**Исходный текст:**
§ §

Канарис был уверен, что эти всплески радости будут продолжаться недолго. К тому же он слишком хорошо знал нацистов, и также в период своей службы командиром подводной лодки во время Первой мировой войны он слишком хорошо понял австрийский характер. Исходя из этого понимания австрийского менталитета он поручил руководство вновь созданным венским отделом немецкой разведки офицеру, который не только хорошо знал свое дело, но вся его личность была гарантией того, что в его служебной сфере не будет допущено никаких бестактностей по отношению к австрийцам. Это был полковник Маронья-Редвиц, офицер, служивший в Баварии, который, как уже упоминалось, уже в течение многих лет поддерживал из Мюнхена легальные связи между немецкой разведкой и австрийской службой разведки. Маронья, у которого были с Канарисом отношения доверия, оказывал с согласия своего начальника в последующие годы помощь многим австрийцам, бывшим в оппозиции. Естественно, гестапо и СД его люто ненавидели. После гибели Канариса его судьба тоже была решена. Он участвовал в заговоре 20 июля, после вынесения приговора народным судом казнен 12 октября 1944 года.

§ §

**Приведённые записи:**

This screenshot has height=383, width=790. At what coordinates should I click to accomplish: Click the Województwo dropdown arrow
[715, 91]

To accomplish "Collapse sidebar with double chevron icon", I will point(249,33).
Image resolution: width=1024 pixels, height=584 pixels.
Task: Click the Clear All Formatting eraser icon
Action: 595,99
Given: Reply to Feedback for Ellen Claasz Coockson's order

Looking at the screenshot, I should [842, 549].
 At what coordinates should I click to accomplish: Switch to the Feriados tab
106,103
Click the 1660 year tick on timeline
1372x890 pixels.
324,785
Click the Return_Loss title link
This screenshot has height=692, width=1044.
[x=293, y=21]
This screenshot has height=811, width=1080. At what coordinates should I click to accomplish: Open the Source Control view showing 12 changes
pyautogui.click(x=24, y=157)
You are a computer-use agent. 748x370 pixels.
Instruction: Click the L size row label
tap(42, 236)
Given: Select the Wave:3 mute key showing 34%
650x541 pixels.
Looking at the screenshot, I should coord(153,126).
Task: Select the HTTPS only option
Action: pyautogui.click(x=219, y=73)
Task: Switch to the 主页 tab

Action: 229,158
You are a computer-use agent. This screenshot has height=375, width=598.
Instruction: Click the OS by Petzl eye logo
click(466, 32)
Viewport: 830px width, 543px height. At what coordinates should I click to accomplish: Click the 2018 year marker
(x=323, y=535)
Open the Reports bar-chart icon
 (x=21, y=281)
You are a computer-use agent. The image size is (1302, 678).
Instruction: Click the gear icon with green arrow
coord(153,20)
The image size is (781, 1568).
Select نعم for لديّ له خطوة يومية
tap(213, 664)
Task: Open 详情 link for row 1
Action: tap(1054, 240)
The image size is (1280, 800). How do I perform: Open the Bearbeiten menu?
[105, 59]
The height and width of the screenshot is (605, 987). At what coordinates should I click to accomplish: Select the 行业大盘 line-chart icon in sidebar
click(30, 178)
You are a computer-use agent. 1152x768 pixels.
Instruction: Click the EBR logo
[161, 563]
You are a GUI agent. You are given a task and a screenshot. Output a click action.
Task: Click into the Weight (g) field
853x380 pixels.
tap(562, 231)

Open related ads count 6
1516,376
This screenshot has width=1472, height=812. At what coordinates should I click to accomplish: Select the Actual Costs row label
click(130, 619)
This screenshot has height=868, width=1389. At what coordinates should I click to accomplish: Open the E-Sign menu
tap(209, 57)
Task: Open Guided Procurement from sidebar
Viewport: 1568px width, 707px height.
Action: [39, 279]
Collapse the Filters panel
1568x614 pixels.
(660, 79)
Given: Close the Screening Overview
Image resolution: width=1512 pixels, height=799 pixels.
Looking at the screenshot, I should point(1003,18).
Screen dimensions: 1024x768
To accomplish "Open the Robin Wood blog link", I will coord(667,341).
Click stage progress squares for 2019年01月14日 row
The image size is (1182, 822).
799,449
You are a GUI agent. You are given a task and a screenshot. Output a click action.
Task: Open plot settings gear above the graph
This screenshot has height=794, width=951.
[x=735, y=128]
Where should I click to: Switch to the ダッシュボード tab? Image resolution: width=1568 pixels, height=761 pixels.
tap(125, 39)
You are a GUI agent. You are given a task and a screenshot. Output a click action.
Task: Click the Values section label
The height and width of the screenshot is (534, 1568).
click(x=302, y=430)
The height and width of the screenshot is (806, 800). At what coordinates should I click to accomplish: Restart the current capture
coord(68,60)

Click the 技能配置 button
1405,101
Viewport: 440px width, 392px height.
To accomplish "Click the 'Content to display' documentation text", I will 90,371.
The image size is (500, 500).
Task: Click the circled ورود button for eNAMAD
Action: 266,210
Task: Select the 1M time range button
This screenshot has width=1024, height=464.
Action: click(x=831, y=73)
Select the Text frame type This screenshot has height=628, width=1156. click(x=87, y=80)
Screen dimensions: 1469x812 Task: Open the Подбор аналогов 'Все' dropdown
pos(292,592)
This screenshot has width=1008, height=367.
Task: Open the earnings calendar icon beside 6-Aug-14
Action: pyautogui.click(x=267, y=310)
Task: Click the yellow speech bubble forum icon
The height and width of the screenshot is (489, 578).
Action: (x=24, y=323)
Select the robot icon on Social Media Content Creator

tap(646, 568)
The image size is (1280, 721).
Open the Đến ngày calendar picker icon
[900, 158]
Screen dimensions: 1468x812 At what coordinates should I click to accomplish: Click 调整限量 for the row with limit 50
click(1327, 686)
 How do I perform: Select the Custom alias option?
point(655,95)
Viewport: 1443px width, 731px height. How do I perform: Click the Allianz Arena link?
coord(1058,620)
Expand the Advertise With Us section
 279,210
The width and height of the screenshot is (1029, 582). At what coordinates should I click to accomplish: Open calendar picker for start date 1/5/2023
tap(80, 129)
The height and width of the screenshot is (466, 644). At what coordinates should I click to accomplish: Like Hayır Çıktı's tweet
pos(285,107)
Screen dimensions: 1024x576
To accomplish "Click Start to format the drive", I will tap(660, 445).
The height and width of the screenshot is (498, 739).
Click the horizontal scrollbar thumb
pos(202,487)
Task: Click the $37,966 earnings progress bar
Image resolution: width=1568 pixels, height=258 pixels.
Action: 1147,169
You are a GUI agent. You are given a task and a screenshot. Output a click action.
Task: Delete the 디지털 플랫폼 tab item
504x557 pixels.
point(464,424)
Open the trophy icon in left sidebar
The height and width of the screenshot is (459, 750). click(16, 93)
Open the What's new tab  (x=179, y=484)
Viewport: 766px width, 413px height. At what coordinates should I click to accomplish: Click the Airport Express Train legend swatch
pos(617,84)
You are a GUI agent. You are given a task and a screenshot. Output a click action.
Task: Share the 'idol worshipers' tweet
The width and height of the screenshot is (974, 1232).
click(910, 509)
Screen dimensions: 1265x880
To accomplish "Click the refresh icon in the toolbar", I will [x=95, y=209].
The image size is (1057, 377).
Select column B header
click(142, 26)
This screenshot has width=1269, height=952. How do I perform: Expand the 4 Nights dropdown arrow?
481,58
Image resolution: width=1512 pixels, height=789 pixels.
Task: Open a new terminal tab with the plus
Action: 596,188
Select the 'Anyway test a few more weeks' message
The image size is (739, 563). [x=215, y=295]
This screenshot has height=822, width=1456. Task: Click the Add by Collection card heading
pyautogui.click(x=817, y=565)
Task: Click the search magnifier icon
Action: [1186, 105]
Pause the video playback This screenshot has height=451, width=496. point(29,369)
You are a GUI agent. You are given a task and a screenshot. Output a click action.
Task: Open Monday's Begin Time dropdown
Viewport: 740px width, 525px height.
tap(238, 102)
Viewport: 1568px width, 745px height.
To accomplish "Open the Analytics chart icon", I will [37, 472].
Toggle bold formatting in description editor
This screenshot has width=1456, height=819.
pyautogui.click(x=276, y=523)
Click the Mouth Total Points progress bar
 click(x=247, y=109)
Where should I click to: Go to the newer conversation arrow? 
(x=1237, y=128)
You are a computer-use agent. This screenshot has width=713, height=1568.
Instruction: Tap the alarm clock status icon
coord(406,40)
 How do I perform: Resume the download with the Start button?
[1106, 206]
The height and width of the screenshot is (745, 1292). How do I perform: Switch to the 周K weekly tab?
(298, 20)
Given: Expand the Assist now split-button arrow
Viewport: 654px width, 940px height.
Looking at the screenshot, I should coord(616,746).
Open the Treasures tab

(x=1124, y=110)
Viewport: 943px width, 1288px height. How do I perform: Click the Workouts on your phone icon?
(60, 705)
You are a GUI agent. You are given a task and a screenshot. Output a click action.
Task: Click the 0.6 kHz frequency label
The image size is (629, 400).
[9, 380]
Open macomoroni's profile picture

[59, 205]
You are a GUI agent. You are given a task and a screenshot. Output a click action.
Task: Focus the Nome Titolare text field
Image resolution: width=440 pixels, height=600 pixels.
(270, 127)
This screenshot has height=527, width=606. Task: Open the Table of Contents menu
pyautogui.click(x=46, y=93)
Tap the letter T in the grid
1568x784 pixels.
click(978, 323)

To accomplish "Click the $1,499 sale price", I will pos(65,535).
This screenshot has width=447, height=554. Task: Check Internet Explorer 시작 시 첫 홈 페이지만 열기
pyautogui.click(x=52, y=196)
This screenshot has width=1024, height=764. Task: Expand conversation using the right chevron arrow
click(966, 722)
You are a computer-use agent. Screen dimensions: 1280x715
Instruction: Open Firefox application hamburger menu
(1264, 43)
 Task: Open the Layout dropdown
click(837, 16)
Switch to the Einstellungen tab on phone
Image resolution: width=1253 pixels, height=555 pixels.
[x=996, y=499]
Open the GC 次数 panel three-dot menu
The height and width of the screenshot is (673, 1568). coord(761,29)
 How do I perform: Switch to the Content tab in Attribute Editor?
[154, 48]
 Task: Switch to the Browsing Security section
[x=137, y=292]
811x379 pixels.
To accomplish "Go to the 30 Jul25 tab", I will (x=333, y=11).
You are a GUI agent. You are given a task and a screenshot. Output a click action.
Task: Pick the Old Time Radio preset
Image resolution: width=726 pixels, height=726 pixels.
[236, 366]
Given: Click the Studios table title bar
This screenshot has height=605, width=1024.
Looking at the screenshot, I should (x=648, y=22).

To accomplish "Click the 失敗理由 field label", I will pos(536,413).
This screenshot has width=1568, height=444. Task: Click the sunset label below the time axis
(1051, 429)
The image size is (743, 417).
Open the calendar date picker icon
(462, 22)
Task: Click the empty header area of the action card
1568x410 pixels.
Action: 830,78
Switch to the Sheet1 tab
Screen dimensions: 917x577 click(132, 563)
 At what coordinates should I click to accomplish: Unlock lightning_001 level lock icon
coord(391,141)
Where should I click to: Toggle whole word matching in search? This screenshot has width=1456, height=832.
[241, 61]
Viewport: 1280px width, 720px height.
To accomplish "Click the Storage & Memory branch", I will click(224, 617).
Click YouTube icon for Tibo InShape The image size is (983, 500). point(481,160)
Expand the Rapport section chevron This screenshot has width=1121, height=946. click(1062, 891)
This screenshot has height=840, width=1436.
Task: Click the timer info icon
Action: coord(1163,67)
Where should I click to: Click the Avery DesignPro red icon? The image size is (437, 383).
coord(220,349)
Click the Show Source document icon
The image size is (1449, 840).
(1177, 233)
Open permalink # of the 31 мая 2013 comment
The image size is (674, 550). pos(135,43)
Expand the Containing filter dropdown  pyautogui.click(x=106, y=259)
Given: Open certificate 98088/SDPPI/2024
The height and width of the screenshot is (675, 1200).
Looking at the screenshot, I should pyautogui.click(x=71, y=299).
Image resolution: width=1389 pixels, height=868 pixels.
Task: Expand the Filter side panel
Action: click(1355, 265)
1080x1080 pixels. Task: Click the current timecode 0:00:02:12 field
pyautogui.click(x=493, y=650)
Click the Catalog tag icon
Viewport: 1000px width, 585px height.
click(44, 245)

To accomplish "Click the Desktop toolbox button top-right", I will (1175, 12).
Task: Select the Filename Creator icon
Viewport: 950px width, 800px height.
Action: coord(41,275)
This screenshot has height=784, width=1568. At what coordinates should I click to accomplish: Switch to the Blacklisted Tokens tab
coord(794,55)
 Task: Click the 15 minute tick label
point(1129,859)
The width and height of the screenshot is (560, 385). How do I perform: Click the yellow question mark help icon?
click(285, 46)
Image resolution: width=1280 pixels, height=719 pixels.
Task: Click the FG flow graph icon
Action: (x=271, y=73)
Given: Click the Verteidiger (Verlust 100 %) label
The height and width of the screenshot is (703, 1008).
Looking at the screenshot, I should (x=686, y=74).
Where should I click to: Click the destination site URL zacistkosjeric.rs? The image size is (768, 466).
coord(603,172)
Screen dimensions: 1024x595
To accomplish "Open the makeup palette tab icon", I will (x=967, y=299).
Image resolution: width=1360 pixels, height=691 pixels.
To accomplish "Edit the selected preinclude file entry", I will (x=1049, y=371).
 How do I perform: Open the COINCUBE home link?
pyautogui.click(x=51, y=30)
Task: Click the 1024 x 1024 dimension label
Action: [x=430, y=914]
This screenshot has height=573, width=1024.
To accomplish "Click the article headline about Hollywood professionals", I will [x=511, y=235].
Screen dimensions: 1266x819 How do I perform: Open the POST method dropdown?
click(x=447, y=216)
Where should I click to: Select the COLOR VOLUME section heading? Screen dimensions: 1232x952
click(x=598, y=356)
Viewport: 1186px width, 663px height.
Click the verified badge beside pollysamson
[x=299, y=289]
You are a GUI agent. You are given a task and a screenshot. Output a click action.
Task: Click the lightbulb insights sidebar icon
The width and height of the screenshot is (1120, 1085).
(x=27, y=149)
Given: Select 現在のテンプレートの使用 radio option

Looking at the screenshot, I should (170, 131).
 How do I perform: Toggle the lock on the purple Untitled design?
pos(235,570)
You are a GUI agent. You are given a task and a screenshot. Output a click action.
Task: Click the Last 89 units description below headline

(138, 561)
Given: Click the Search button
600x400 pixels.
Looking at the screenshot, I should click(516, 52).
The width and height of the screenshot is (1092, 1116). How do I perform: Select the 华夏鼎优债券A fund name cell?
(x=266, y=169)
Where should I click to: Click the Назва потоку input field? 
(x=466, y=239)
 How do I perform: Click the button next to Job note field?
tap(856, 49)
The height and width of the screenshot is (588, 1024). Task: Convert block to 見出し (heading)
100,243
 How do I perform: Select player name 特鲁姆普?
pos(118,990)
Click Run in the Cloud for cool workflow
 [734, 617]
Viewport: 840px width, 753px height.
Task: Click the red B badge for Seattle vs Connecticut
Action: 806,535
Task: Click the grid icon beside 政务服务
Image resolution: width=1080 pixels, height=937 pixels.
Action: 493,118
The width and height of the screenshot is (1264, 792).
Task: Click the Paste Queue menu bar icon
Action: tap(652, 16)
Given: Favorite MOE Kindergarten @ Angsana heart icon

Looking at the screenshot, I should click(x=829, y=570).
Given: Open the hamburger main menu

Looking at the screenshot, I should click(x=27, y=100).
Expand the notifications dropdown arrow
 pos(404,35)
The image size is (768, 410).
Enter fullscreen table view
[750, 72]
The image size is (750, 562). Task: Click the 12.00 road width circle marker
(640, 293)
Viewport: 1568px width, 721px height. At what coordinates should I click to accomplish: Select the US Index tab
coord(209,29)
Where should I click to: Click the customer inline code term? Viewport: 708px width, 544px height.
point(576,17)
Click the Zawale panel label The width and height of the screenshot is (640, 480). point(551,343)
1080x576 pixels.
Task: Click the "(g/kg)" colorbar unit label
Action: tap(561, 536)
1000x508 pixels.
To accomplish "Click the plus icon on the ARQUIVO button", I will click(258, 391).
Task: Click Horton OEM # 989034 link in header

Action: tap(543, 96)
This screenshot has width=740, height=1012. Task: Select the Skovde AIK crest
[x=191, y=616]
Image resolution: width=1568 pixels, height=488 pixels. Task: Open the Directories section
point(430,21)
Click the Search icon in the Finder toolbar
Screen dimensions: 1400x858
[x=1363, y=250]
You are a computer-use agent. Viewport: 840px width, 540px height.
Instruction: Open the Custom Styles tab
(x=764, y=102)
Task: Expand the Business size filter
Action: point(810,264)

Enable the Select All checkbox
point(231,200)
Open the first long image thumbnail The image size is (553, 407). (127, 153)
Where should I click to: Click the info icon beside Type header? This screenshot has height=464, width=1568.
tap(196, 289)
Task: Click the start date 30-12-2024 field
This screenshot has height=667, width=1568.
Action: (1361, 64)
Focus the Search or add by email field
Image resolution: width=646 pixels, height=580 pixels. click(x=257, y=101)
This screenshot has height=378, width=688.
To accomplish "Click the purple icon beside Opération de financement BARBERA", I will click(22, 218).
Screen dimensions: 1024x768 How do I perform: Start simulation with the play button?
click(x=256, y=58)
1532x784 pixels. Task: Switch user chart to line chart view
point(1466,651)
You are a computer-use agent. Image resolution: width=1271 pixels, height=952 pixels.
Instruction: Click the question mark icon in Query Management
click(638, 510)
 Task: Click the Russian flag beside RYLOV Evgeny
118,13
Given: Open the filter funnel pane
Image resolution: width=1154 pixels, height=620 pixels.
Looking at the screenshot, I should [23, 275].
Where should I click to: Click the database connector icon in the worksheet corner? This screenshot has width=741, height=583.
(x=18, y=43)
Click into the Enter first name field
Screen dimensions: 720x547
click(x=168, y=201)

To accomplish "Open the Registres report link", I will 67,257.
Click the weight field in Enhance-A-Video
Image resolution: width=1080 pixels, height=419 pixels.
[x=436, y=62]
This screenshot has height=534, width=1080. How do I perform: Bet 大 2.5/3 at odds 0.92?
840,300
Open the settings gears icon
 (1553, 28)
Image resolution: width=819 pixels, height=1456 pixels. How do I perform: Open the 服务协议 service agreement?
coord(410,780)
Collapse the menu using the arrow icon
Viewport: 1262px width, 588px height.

§ §

**Задание 1:** Какого числа был казнён Маронья-Редвиц согласно тексту о Канарисе и венском отделе немецкой разведки?
**Задание 2:** Допишите следующую часть текста о Канарисе и Маронье-Редвице сразу после его последнего предложения.
Записи — самостоятельный материал, с текстом они не связаны.

**Ответ 1:** 12 октября 1944 года.

**Ответ 2:**
То, чего опасался Канарис после вступления германских войск в Вену, быстро наступило. Без долгого промедления Гитлер выбрал себе следующую жертву — Чехословакию. Май 1938 г. принес, как мы помним, первый кризис. Канарис принадлежал к тем людям, которые ясно осознавали опасность того, что насильственное решение немецкого вопроса в Судетах повлечет за собой войну в Европе. Он был одновременно твердо намерен сделать все, что в его силах, чтобы отвратить эту опасность от Германии и Европы. В его непосредственной служебной сфере по его указанию оказывалось содействие относительно умеренному направлению среди судетских немцев, во главе которых стоял Генлейн, в противоположность экстремистскому национал-социалистическому крылу, которым руководил Карл Герман Франк. Генлейн позже как майор запаса был принят в вермахт. Однако Канарис прекрасно понимал, что просто занять такую позицию в отношении групп судетских немцев значит сделать очень мало.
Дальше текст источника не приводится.